Biases toward Christianity aside, I like that Lost focused on how people have a choice to believe what they want to believe — they can decide to focus on oddities like the smoke monster, the polar bear, why the hell some people were immortal; or they can focus on each character’s development and journey. Sure, call it a “cop out for explaining the real thing” but even if they did explain the mythical science and the reason for everything, would we be satisfied? Would we see a point? Would we leave having gained any insight other than the science of electromagnetism?
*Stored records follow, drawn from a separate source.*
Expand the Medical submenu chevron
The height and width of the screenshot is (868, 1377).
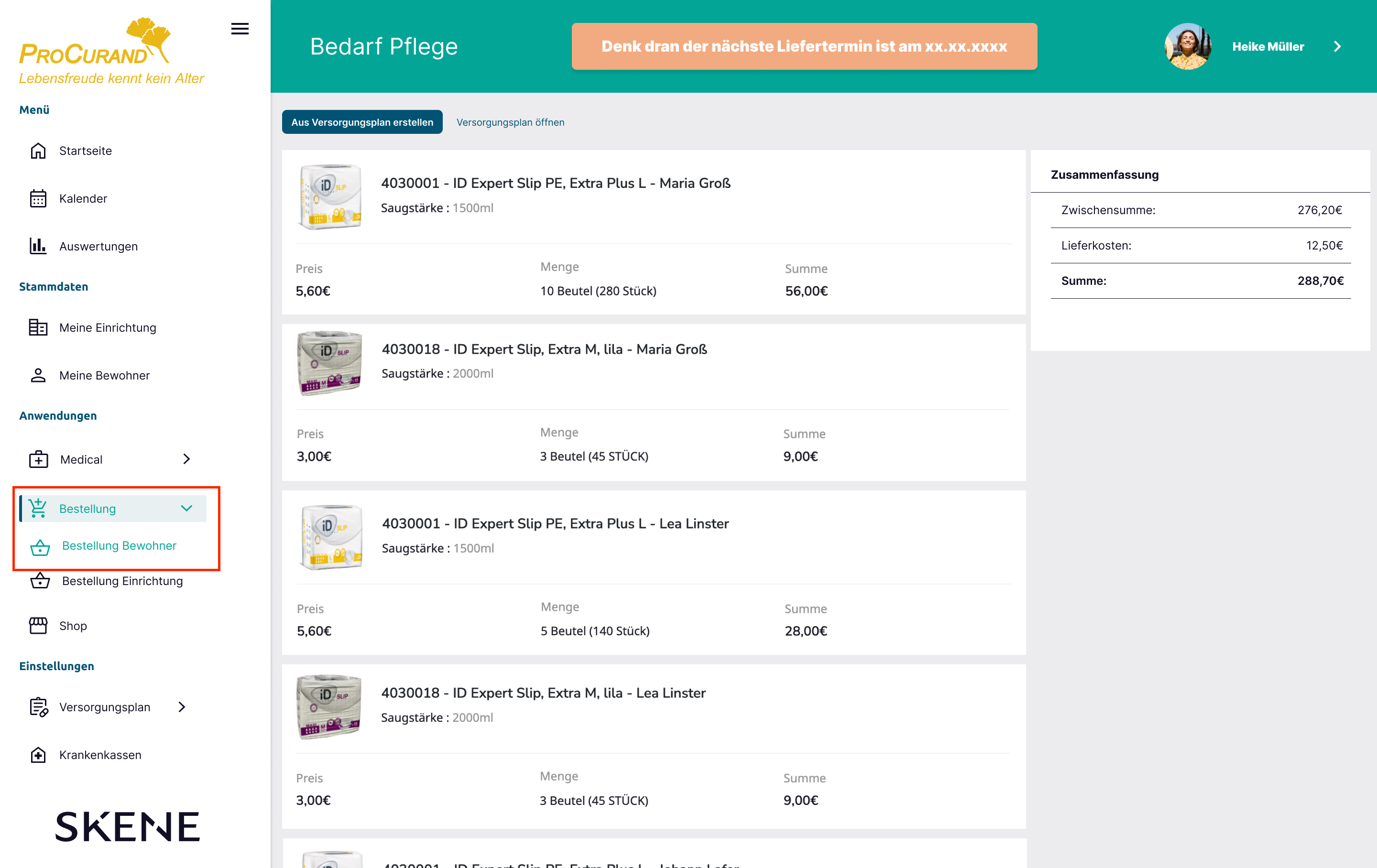coord(186,459)
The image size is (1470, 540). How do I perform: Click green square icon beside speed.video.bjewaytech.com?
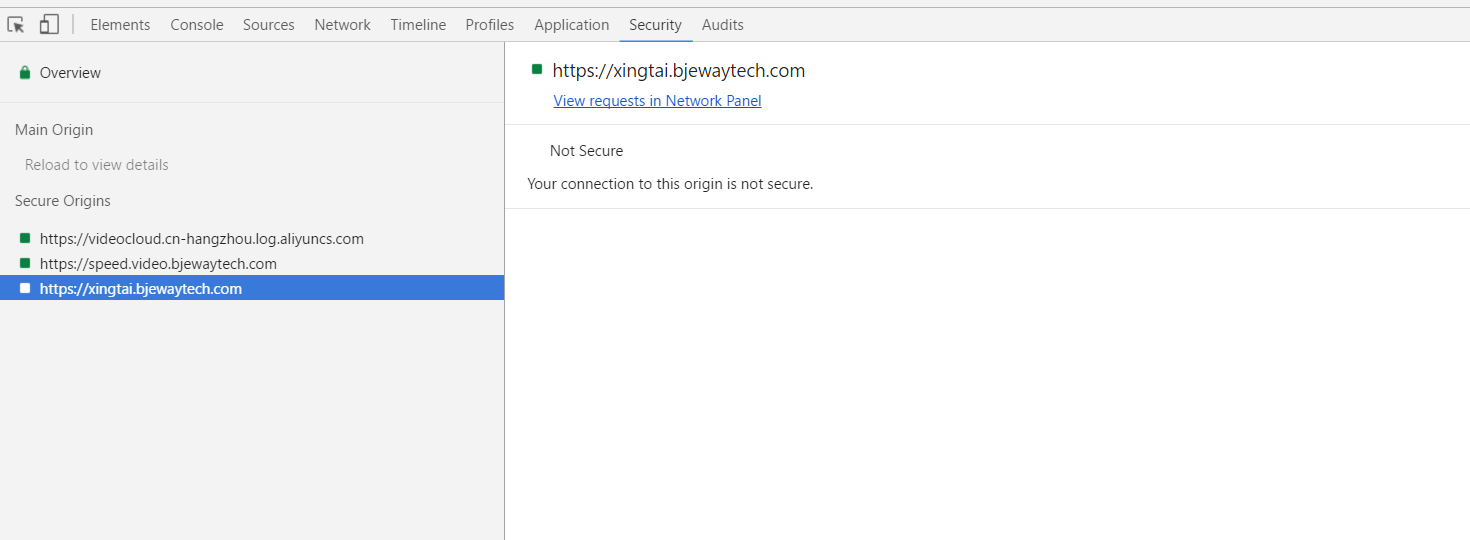[25, 263]
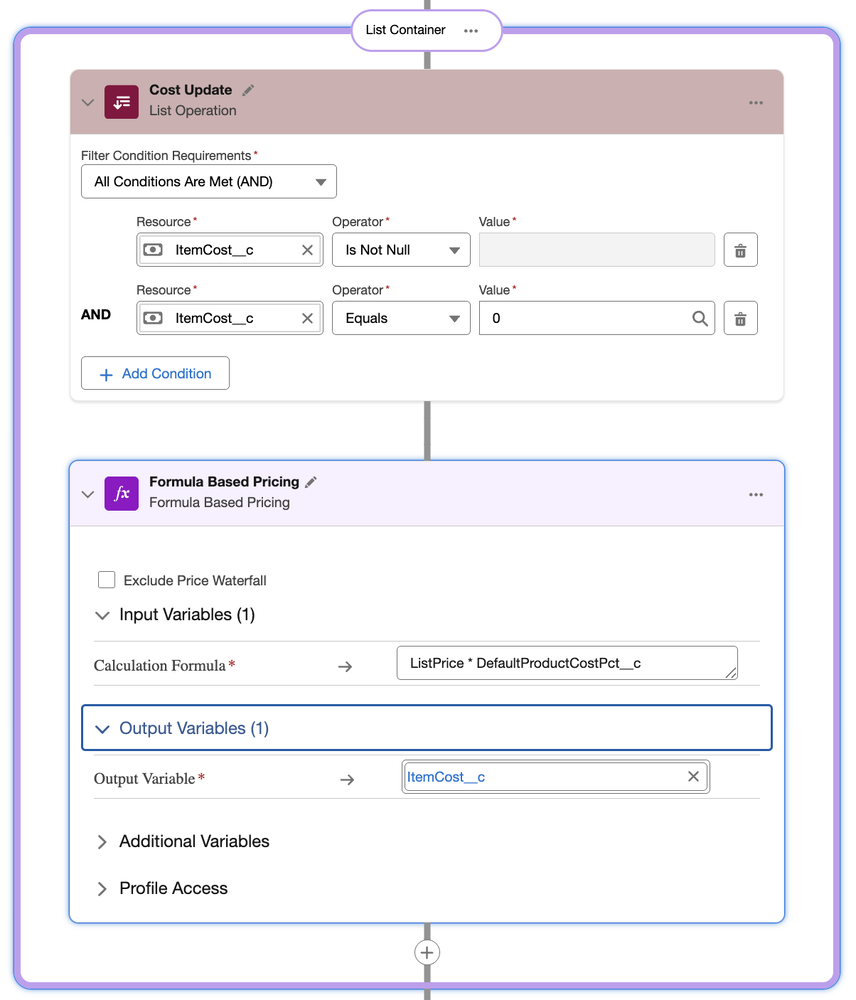This screenshot has height=1000, width=856.
Task: Delete the Equals condition row
Action: tap(740, 318)
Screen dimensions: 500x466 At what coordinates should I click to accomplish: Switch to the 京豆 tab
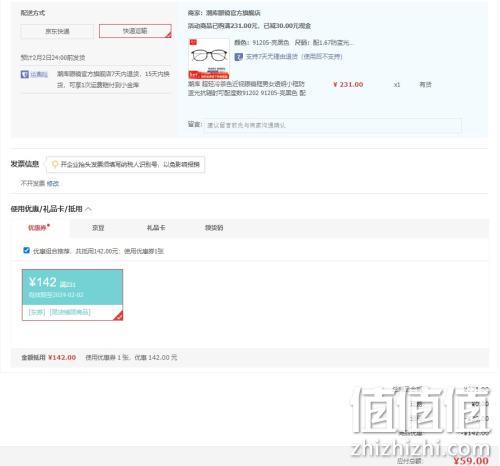click(x=98, y=228)

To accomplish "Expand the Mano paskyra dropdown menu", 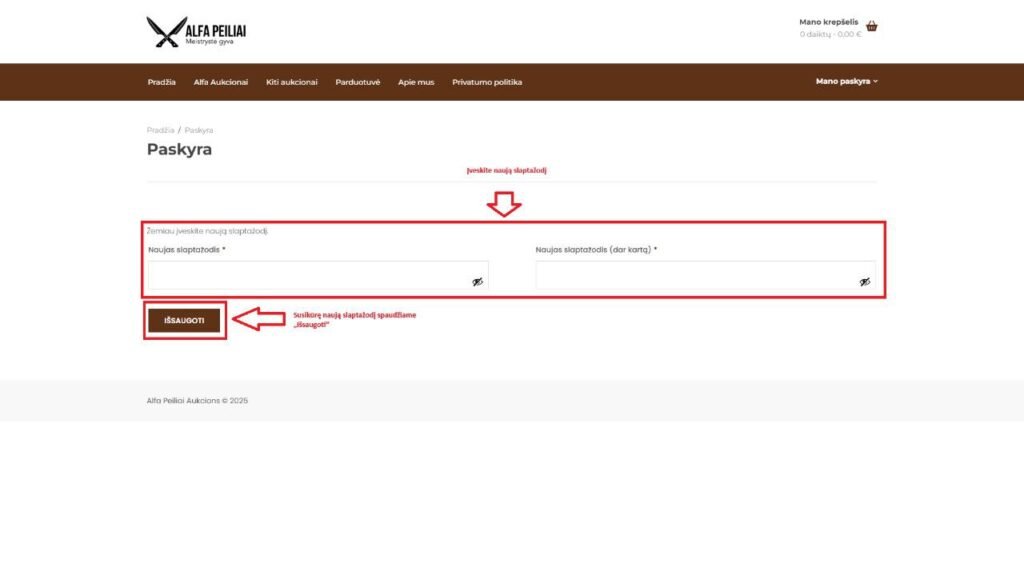I will [x=846, y=82].
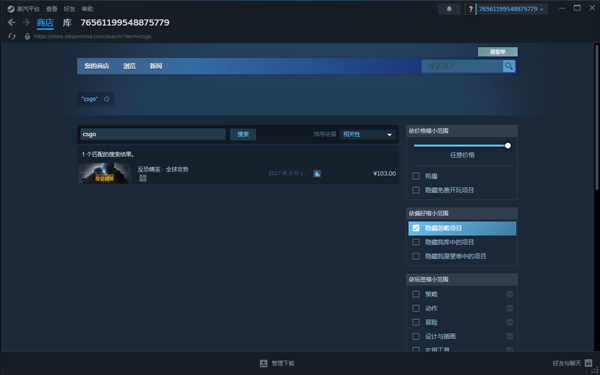
Task: Open the sort-by dropdown
Action: (x=367, y=134)
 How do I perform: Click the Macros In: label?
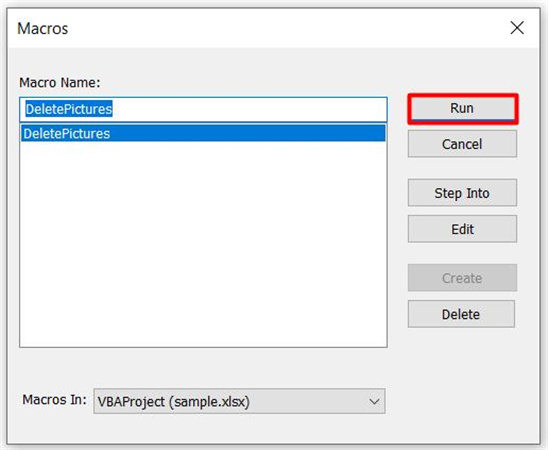coord(54,399)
My favorite part of all of this is Desmond’s insistence that none of this matters, and that no matter what happens they’ll end up in a place where they can be with their loved ones and leave the Island behind. We find out later that he meant the afterlife. Ultimately, it does matter that you had formative experiences with important people, but it’s not the outcome that matters so much as it is the community of people you build around yourself. That is what you take with you, and what will carry you through the rest of the petty details.

As I said, though, Lost gives you a choice. You can decide, instead, to look at the science. To try to understand every facet of this mythical island and know all there is to know about it. Yeah, it would be interesting, but also would never end. The questions continue to arise as you are there, and even once you are dead. But I think we all know which option they feel would bring the most value to your life.

Welp, I never thought it would happen, but I am a real fan now, and appreciate every single flashback and every single ounce of character development. I appreciate the weird crap too, because I can’t get enough sci-fi in my life, but it’s much more than that.